No matter how many sequels or reboots the Halloween franchise undergoes – like the on-screen persona, interest in the character of Micheal Myers never dies. Here we are in the Halloween season and audiences face yet another attempt to revive this franchise with another return of Jamie Lee Curtis to her iconic role of heroine Laurie Strode after the mostly forgettable H20: 20 Years Later.
Director David Gordon Green is the latest to take a swing at the Myers murder legacy for Blumhouse Productions and Green’s take throws in the retcon/twist of disavowing all of the other films and serving as a new direct sequel to John Carpenter’s original Halloween. This largely affects the story by having Michael Myers immediately captured at the end of the original film instead of then going on the famed hospital rampage, while also wiping away the Halloween 2 reveal that Laurie is Michael’s sister.
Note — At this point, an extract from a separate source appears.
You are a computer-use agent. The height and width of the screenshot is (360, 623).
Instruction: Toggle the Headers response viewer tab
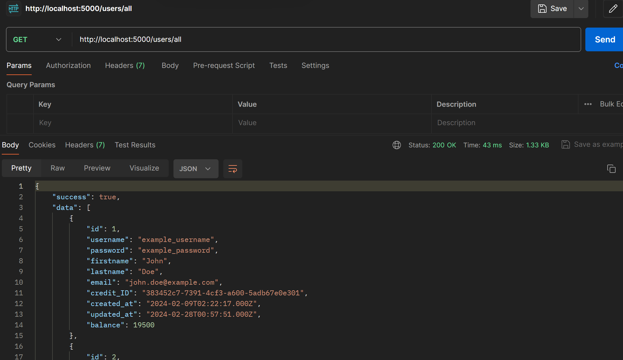click(x=85, y=145)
Halloween picks up in real-time with Michael incarcerated in a psychiatric prison and an older, paranoid Laurie that is now estranged from her daughter Karen (Judy Greer) and granddaughter Allyson (Andi Matichak) due to years of being haunted with the fear that Michael would return. Obviously he does, on Halloween night of 2018 in face and the Strode girls are reunited in a fight for their lives against the emotionless psychopath.
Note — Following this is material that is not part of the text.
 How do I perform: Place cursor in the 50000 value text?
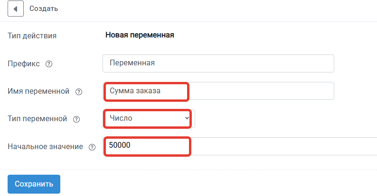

Halloween is made with a lot of love reverence for the entire franchise, even the once they wipe from continuity, with an obvious focus on the first film. This new psuedo-sequel/reboot does a whole lot right and packs in some good gore and clever shots, but never quite does enough to justify its existence. The film has no real twists and stays to pretty basic slasher film formula.
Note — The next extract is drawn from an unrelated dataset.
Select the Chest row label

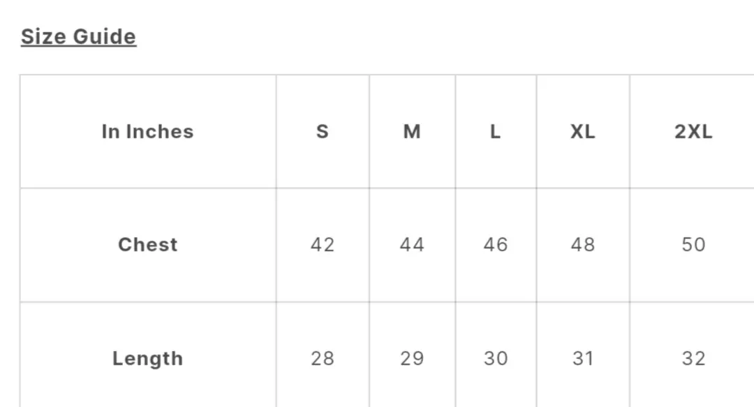click(x=147, y=244)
Additionally, bringing back Jamie Lee Curtis yet again was the right move for this film, but it feels like she’s done her farewell tour as Laurie Strode one too many times. Another issue is the odd choices in how to portray the violence of Michael’s kills – which are creepy and fairly well done, but by the end the end of the film the blood and death get cartoon-ish and the movie devolves into an overstuffed pack of clichés and self referencing.
Everything is still fairly enjoyable enough for fans of the franchise or for anyone looking for a scary movie to get into the mood of the season, but Halloween still is not breaking any fresh ground in the genre or even within the series. Halloween also has some tonal issue throughout, mostly in the middle of the film where it gets legitimately and intentionally funny, even though almost every other part of the movie is quite serious. Those are fun sequences but feel completely out of place in the overall film’s vibe.
Most frustrating of all, the final shot cuts to credits at an odd moment seeming to allude to a weird direction for a potential sequel. The film also feels like too much of a love letter to the series and not enough innovation aside from a few cool sequences. Halloween wasn’t a waste of a film to make, but I’m ready for them to hang up that dingy old Shatner mask after getting my fill of this one’s trick or treat bag.